FOREX-Euro wobbles as ECB ups its game against surging inflation
The euro edged down on Thursday after the European Central Bank said it would phase out its stimulus package in the third quarter and left the door open to an interest rate hike before the end of 2022 to keep surging inflation in check. Speaking at a news conference, ECB President Christine Lagarde warned that inflation risks had grown further after Russia's invasion of Ukraine and that the euro zone's Harmonised Index of Consumer Prices was now seen rising at 5.1% in 2022, a steep increase from the 3.2% expected in December.
The euro edged down on Thursday after the European Central Bank said it would phase out its stimulus package in the third quarter and left the door open to an interest rate hike before the end of 2022 to keep surging inflation in check.
Speaking at a news conference, ECB President Christine Lagarde warned that inflation risks had grown further after Russia's invasion of Ukraine and that the euro zone's Harmonised Index of Consumer Prices was now seen rising at 5.1% in 2022, a steep increase from the 3.2% expected in December. At 1408 GMT, the euro was trading at $1.1060, down 0.16% after jumping 1.6% on Wednesday, its best day in nearly six years.
The ECB's hawkish tone and its acknowledgement that economic growth would suffer substantially from the conflict in Ukraine while fuelling inflation at the same time sent the yields of euro zone government bonds sharply higher. Investors scrambled to price in further monetary tightening with a total of 45 basis points now expected to be added to the bank's key interest rate by the end of the year.
"The market's take is that the ECB is now closer to ending QE (quantitative Easing) and thereby raising rates than it previously was", commented Gavin Friend, a senior market strategist at National Australia Bank. The common currency on Wednesday benefited from a risk-on shift in sentiment that lifted equity markets and bond yields and saw oil prices drop amid optimism about diplomatic efforts to resolve what the Kremlin refers to as a "special operation" to disarm Ukraine. The euro has been widely seen as a gauge of Europe's biggest security crisis since 1945 and touched a 22-month low of $1.0804 earlier in the week, with investors expecting a sizeable impact on European growth.

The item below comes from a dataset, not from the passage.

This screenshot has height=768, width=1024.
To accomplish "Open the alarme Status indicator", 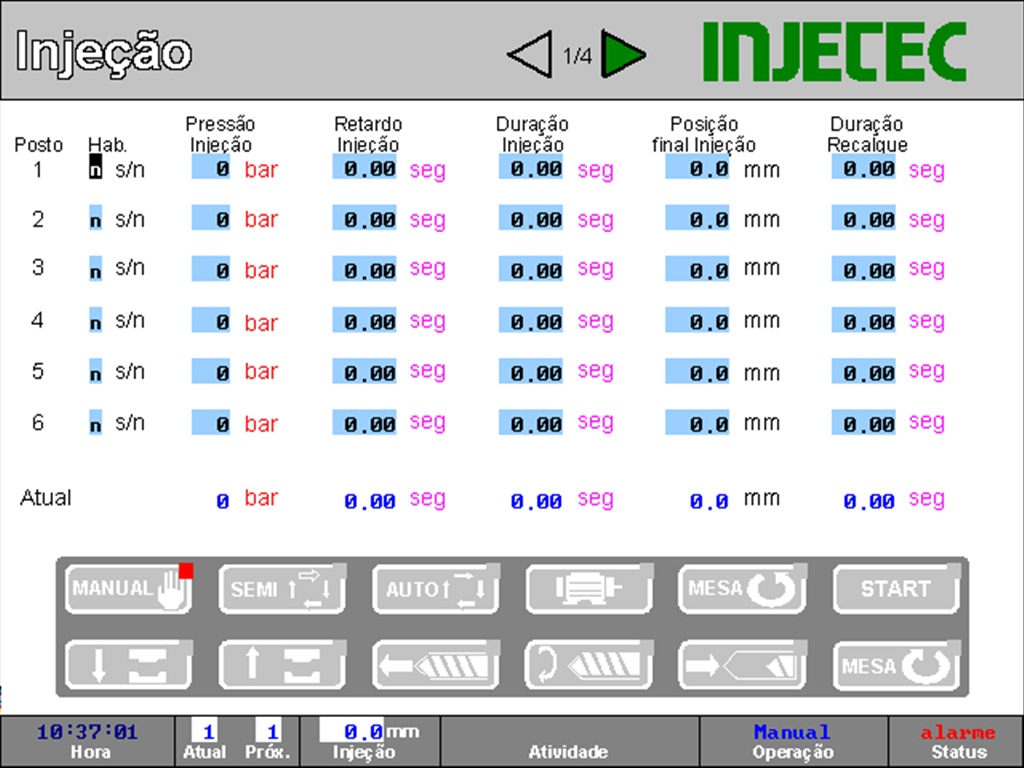I will (x=957, y=741).
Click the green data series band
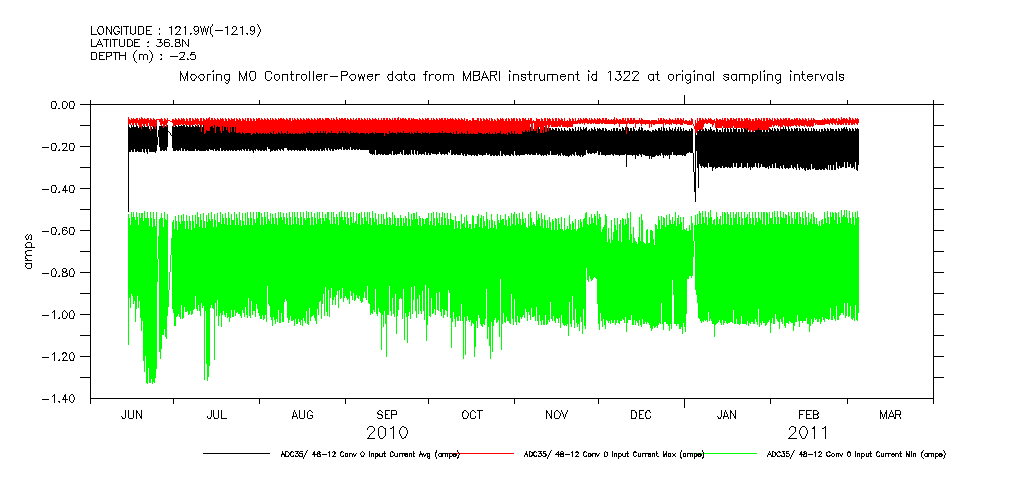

In the Unied States, a steep rise in consumer prices to 7.9% in February came as no surprise and left the dollar index little moved, up just 0.10%. While the Federal Reserve is widely expected to raise its benchmark overnight interest rate by a quarter of a percentage point next week, growing calls before the war for a larger half a percentage point rise have quietened.
The ECB was so far seen trailing other major central banks such as the Federal Reserve and the Bank of England in the post-pandemic tightening cycle, which has weighed on the euro. Recent speculation that EU leaders were considering joint bond issuance to finance energy and defence spending have, however, boosted the currency. An EU summit will begin later today in Versailles, west of Paris.
Bitcoin fell nearly 7%, erasing most of the gains it made the previous day after U.S. President Joe Biden's executive order requiring the government to prepare reports on the future of money calmed market fears about an immediate regulatory crackdown on cryptocurrencies.